C’est marrant que tu poses cette question. En écrivant mes textes, j’ai justement cherché à ne pas utiliser le mot « and ». Il est si commun que l’on ne se rend même plus compte à quel point on l’utilise en permanence, alors que l’on pourrait tout aussi bien opter pour une autre formulation, ou mettre un point entre deux idées. Ça ne paraît pas grand-chose dit comme ça, mais c’est un petit challenge en termes d’écriture.
D’un point de vue textuel, cet album est assez direct, non ?
Oui, c’est un disque où j’interpelle vachement l’auditeur, où je dis souvent « you ». À l’inverse de « Drink Tank Tink », très introspectif, très rêveur, « Food For Worms » va à l’essentiel, comme s’il s’agissait de créer un échange immédiat avec le public.
« On fait tout pour donner le meilleur en espérant que la situation économique des groupes ne se dégrade pas davantage. »
Depuis vos premiers morceaux, Shame représente une certaine forme d’authenticité, une valeur en phase avec les préceptes du punk-rock : avez-vous peur de perdre cette image, de vous embourgeoiser en quelque sorte ?
Il y a plusieurs éléments qui pourraient laisser penser ça : le fait que l’on ait pu une nouvelle fois travailler avec un grand producteur, que l’on se parle aujourd’hui au sein d’un bel hôtel parisien ou que je fasse désormais appel à un coach vocal. Cela dit, on sait que l’on ne sera jamais la tête d’affiche que l’on rêvait d’être, on sait que l’on ne sera jamais le groupe le plus populaire au monde, ni même celui considéré comme le meilleur. Comme tout être humain, on est simplement plus matures qu’à 18 ans. On réfléchit davantage à ce que l’on dit, on se connaît mieux et on fait tout pour donner le meilleur en espérant que la situation économique des groupes ne se dégrade pas davantage.
Ces derniers mois, on a beaucoup parlé de la difficulté de certains artistes à effectuer des tournées dans de bonnes conditions. Vous en subissez les conséquences également ?

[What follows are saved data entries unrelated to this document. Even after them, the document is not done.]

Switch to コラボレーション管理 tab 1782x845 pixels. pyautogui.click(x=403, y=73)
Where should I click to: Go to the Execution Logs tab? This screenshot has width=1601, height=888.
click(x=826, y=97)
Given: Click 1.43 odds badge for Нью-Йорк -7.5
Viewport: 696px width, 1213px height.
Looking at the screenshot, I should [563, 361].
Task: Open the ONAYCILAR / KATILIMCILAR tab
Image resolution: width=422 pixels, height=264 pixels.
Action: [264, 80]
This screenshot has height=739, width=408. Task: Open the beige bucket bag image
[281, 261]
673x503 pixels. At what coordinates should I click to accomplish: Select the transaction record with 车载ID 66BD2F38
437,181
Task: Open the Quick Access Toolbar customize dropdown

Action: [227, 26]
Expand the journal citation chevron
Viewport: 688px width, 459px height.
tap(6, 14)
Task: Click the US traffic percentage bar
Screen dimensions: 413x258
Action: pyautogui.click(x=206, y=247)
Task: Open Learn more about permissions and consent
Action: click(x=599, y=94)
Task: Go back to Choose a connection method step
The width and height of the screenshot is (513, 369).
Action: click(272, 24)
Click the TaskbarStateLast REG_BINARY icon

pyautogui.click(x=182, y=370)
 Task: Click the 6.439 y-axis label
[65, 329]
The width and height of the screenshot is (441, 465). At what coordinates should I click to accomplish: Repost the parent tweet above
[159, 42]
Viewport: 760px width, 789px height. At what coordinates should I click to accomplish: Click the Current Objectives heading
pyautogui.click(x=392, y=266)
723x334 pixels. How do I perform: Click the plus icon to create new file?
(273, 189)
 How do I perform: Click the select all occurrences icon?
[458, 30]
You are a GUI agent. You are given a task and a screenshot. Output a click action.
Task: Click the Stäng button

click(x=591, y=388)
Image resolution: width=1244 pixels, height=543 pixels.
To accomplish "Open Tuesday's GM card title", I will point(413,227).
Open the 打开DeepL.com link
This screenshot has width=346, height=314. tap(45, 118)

Oui, bien sûr. On la chance d’être très présent en festival et d’avoir un tourneur, mais une tournée reste compliquée à monter. S’il suffisait de grimper dans un van avec ses potes, ce serait merveilleux… Là, à l’inverse, on voit bien que les prix des trajets ont augmenté, le tarif des festivals également, mais on n’a pas d’autres choix que de continuer à y croire. On ne peut pas compter sur le fait de sortir un disque et d’attendre qu’il se vende par millions : on a besoin d’être sur scène pour payer nos factures.